診断で示された方向に沿って、用途別の3モデルを以下で紹介します。
タイプ別のおすすめモデル3選
すべての人に合う1台は存在しないため、空冷向き・水冷向きの両方の観点から整理します。自分がどちらに近いかを確認したうえで、用途別の3モデルを見ていくとよいでしょう。価格は変動するため、最終的にはリンク先の現在価格を確認することをおすすめします。
空冷が向く人・水冷が向く人
以下のどちらに当てはまるかで、おおよその方向性が決まります。両方に半分ずつ当てはまる場合は、まずコストを優先して空冷から試す選び方が向いています。
- ■空冷=i5/Ryzen5が中心
- ■空冷=静音と価格を重視
- ■空冷=故障を避けたい
- ■水冷=i9/Ryzen9や高負荷
- ■水冷=見た目を最優先
- ■水冷=最大性能を狙う
格安360mm水冷|MSI MAG CORELIQUID A13 360
360mmの大型ラジエーターを備え、連続フル負荷を受け止めやすいモデルです。Core i9やRyzen 9でも温度に余裕を持たせられます。1万円台前半で360mm水冷に手が届く点が特徴で、見た目を意識した構成にも合います。ハイエンドCPUを冷やしたい人や、ケースの見た目を重視する人におすすめです。ポンプという弱点がある点は理解したうえで選ぶとよいでしょう。

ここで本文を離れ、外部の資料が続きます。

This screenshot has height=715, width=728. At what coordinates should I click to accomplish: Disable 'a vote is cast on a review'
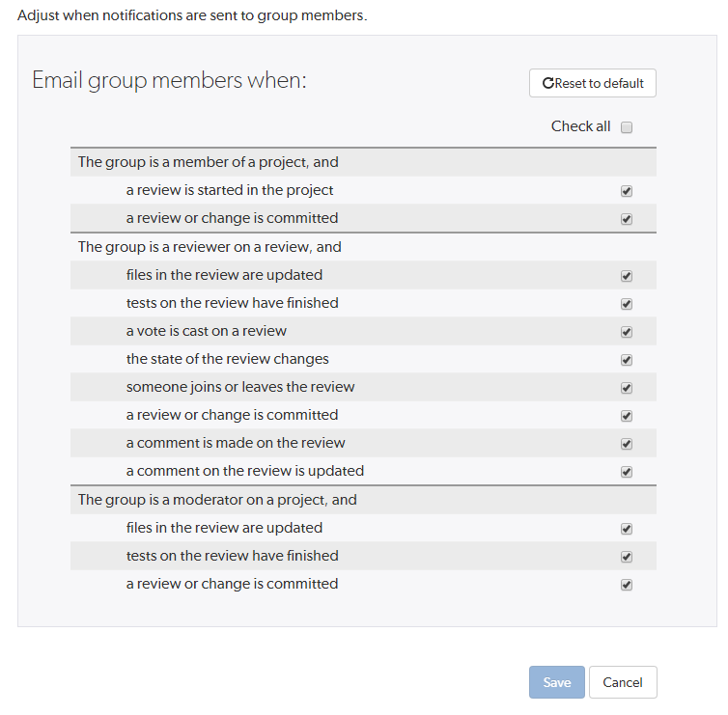pyautogui.click(x=627, y=332)
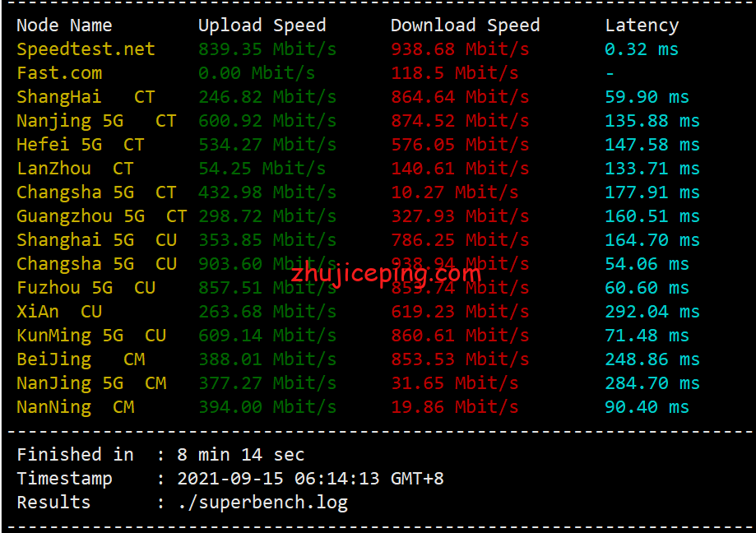
Task: Click the 118.5 Mbit/s download value
Action: 454,73
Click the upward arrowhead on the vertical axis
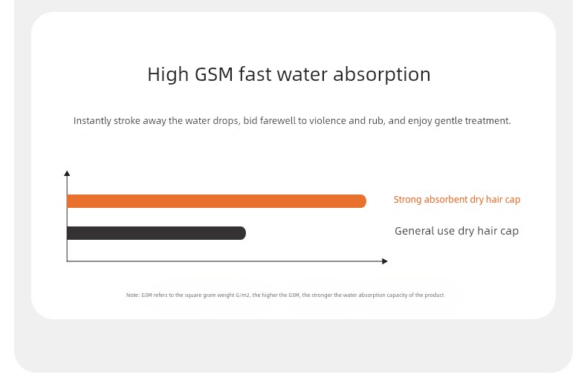Viewport: 587px width, 392px height. coord(67,173)
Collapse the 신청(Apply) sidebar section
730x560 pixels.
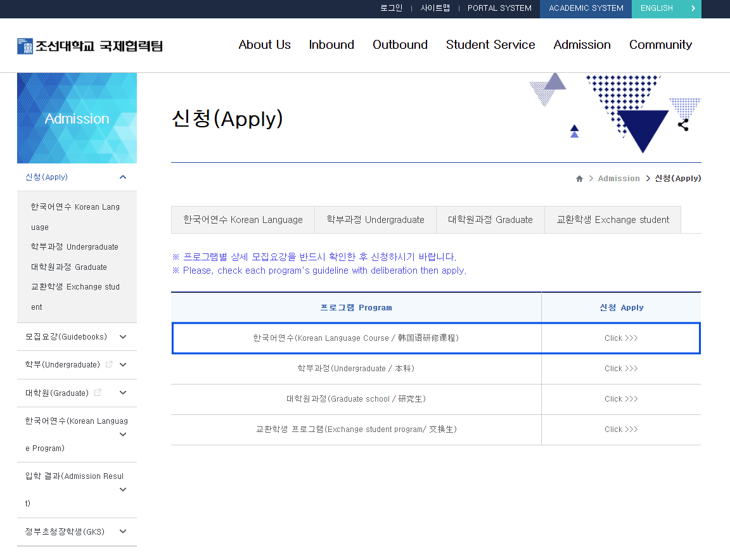point(123,177)
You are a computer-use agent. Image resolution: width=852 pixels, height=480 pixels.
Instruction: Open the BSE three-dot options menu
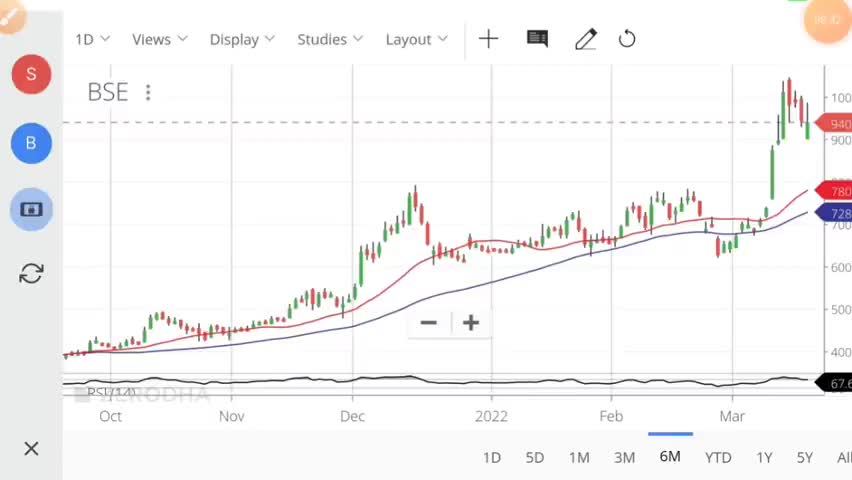click(x=148, y=92)
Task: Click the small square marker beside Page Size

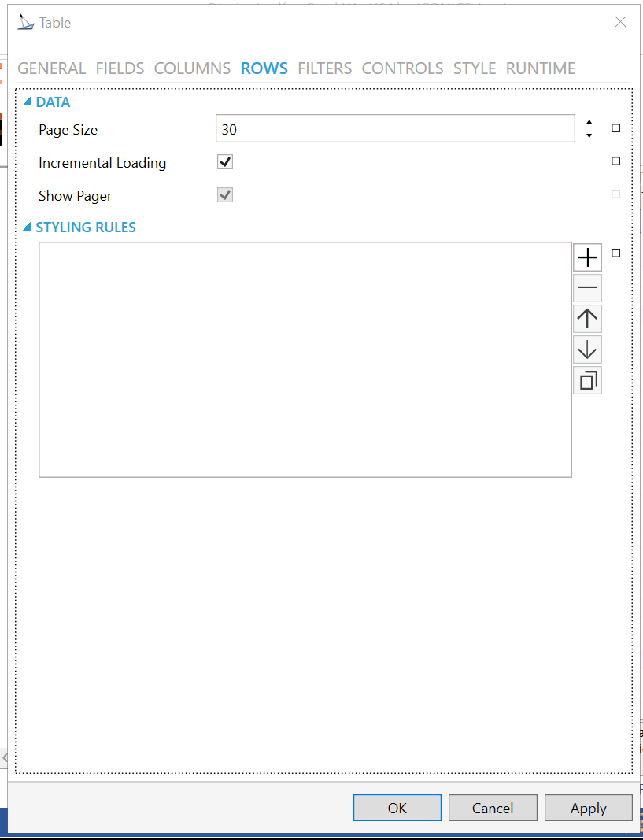Action: (615, 128)
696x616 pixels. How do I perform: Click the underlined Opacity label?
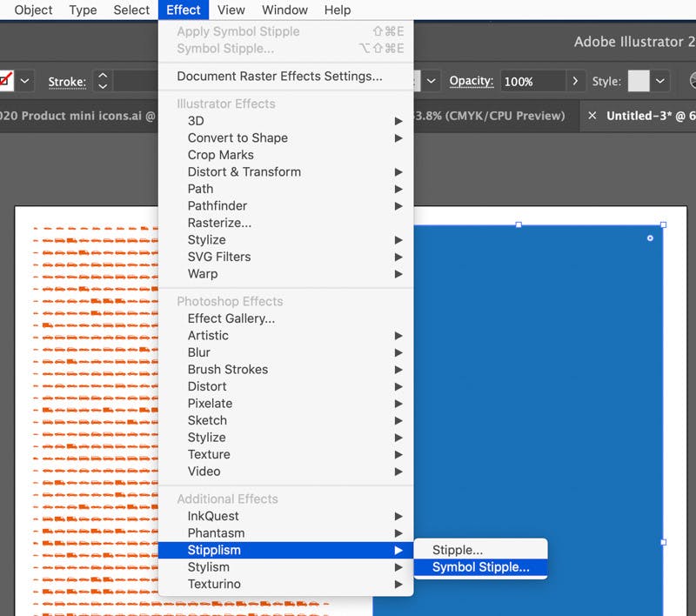click(x=472, y=81)
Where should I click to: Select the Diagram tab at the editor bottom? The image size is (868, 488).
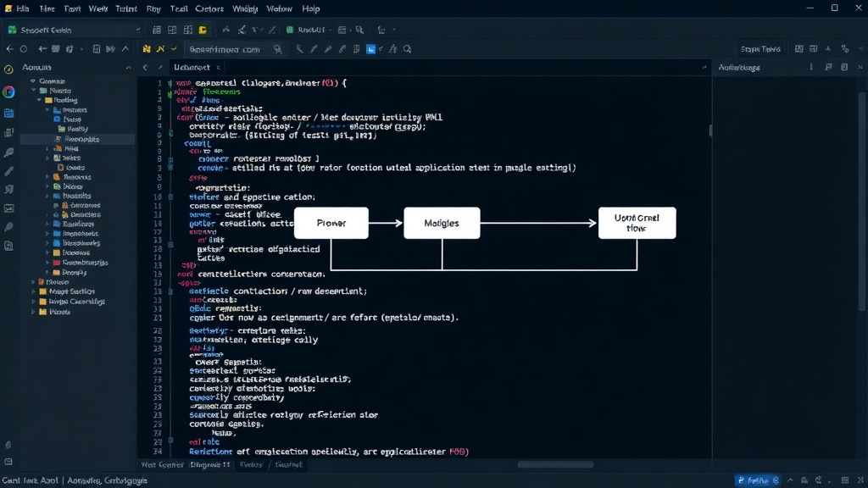click(210, 465)
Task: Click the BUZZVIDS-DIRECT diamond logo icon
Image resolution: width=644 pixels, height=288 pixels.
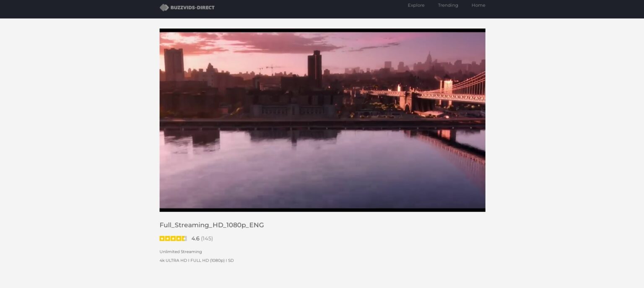Action: coord(164,7)
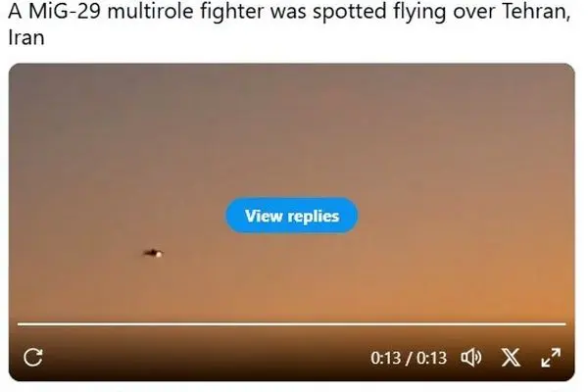
Task: Click the "View replies" button
Action: 291,216
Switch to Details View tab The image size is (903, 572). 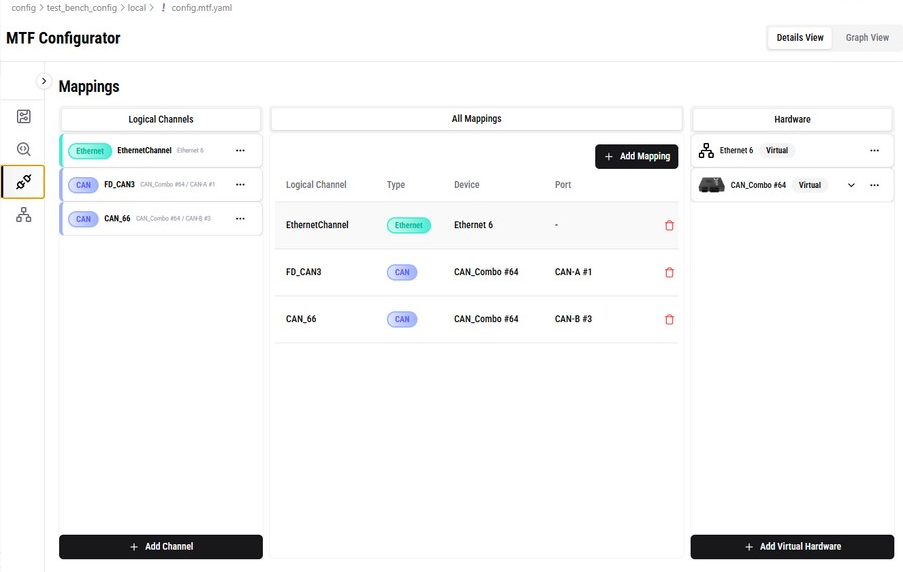coord(800,38)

5,000円空冷の定番|Thermalright Peerless Assassin 120 SE
デュアルタワー構造で、5,000円前後という価格に対して高い冷却性能を持ちます。ポンプ音や寿命の心配がない点も利点です。空冷回帰の流れを象徴するモデルで、コストパフォーマンスと安心感のバランスが取れています。Core i5やRyzen 5クラスを静かに、かつ安く冷やしたい人におすすめです。リテールクーラーからの最初の乗り換えにも、比較の基準にもなる定番モデルです。
最安クラスのデュアルタワー|ID-COOLING FROZN A620 PRO SE
4,000円台ながら大型のデュアルタワーを備え、ミドルから上位ミドルまで対応できるモデルです。価格の安さでは頭一つ抜けており、予算を抑えたい構成やサブ機、コストを最優先するメイン機に合います。価格をできるだけ抑えつつ、冷却性能も妥協したくない人におすすめです。
よくある質問(FAQ)とまとめ
通常使用の範囲であれば、大型のデュアルタワー空冷で問題ないケースが多くなっています。ただしCore i9やRyzen 9を長時間フル負荷で動作させる使い方や、夏場でケース内温度が高い環境では、360mm水冷のほうが温度の上昇が緩やかで安心です。常用かフル負荷かで判断は変わります。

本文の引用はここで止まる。